La procureure a requis une liquidation partielle, concernant le site de Tarascon (270 emplois), à condition notamment que l’industriel qui a présenté la lettre d’intention dépose bien cette garantie d’ici mercredi, obtenant ainsi un sursis jusqu’à fin août pour présenter une offre de reprise.
Matthieu Pigasse soutenu par plusieurs syndicats
L’offre de Matthieu Pigasse visant à éviter la liquidation judiciaire « mobilise au total plus de 90 millions d’euros » et repose « sur un certain nombre de conditions », avait-il déclaré ce vendredi. Son projet de reprise est notamment soutenu par les régions Occitanie et Provence-Alpes-Côte d’Azur et les syndicats CGT, CFDT et FO.
Pour préserver les 670 emplois dans les deux usines de Saint-Gaudens (Haute-Garonne) et Tarascon (Bouches-du-Rhône), le financier avait demandé « à l’État un effort sur trois sujets : le coût de l’électricité, l’approvisionnement en bois ONF et les quotas carbone (…) Il appartient à l’État de dire s’il veut remplir ces conditions », avait-il ajouté.

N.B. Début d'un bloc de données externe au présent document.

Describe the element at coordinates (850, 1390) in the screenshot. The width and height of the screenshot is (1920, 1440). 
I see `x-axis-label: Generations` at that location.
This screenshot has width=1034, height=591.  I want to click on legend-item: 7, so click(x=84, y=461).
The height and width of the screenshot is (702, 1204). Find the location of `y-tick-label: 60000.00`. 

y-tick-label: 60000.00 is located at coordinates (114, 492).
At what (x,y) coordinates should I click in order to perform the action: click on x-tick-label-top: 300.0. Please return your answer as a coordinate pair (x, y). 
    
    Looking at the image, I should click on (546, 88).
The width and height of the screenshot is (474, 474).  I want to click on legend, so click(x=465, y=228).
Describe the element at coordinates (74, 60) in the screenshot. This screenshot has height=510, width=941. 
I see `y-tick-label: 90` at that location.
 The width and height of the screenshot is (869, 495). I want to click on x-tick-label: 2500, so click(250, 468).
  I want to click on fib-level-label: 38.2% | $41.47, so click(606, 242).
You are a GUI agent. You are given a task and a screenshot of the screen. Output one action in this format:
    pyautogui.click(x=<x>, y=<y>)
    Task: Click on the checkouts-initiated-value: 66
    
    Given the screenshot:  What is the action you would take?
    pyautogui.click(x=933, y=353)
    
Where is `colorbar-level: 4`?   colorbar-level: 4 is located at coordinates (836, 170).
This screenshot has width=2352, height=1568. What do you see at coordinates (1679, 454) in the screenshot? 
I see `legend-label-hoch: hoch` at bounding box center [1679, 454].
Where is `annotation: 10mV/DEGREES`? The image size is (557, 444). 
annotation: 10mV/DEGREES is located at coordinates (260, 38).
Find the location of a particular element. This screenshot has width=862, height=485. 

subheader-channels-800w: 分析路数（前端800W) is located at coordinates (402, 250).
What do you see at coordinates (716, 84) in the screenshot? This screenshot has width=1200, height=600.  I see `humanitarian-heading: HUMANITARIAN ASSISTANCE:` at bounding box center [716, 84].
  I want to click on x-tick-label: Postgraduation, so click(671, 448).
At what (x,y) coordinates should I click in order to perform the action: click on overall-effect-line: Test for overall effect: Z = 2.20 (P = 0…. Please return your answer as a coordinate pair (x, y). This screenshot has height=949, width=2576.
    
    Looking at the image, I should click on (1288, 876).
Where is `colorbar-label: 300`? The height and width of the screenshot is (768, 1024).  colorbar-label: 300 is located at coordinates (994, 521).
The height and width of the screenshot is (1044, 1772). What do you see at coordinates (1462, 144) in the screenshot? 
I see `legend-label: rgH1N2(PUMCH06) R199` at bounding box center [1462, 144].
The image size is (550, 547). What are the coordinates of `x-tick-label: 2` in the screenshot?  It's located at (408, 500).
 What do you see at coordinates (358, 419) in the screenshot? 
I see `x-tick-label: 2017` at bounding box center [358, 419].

Matthieu Pigasse faisait allusion au tarif de rachat de l’électricité produite par les deux usines de Fibre Excellence, à l’approvisionnement en bois aidé par l’Office national des forêts (ONF), alors que le cours de cette matière première a grimpé, et à la réintégration du fabricant de pâte à papier dans le système européen des quotas carbone. Le ministre de l’Économie Roland Lescure avait affirmé mardi dernier que cette offre n’était « pas au niveau ».
Fibre Excellence, qui possède les deux dernières grandes fabriques de pâte à papier de France, a été placée en redressement judiciaire fin avril. Après avoir injecté près de 300 millions d’euros dans le groupe, son actionnaire indonésien Jackson Wijaya avait jeté l’éponge au printemps, mettant en avant le manque de rentabilité de l’entreprise et refusant d’investir à nouveau.
Des cadres dirigeants de Fibre Excellence ont un temps travaillé à la constitution d’une offre de reprise, avant de renoncer. Des salariés, qui craignent la liquidation de l’entreprise, occupent depuis ce lundi le site de Saint-Gaudens, dans un territoire où l’emploi est rare, et depuis jeudi celui de Tarascon, a indiqué la CGT.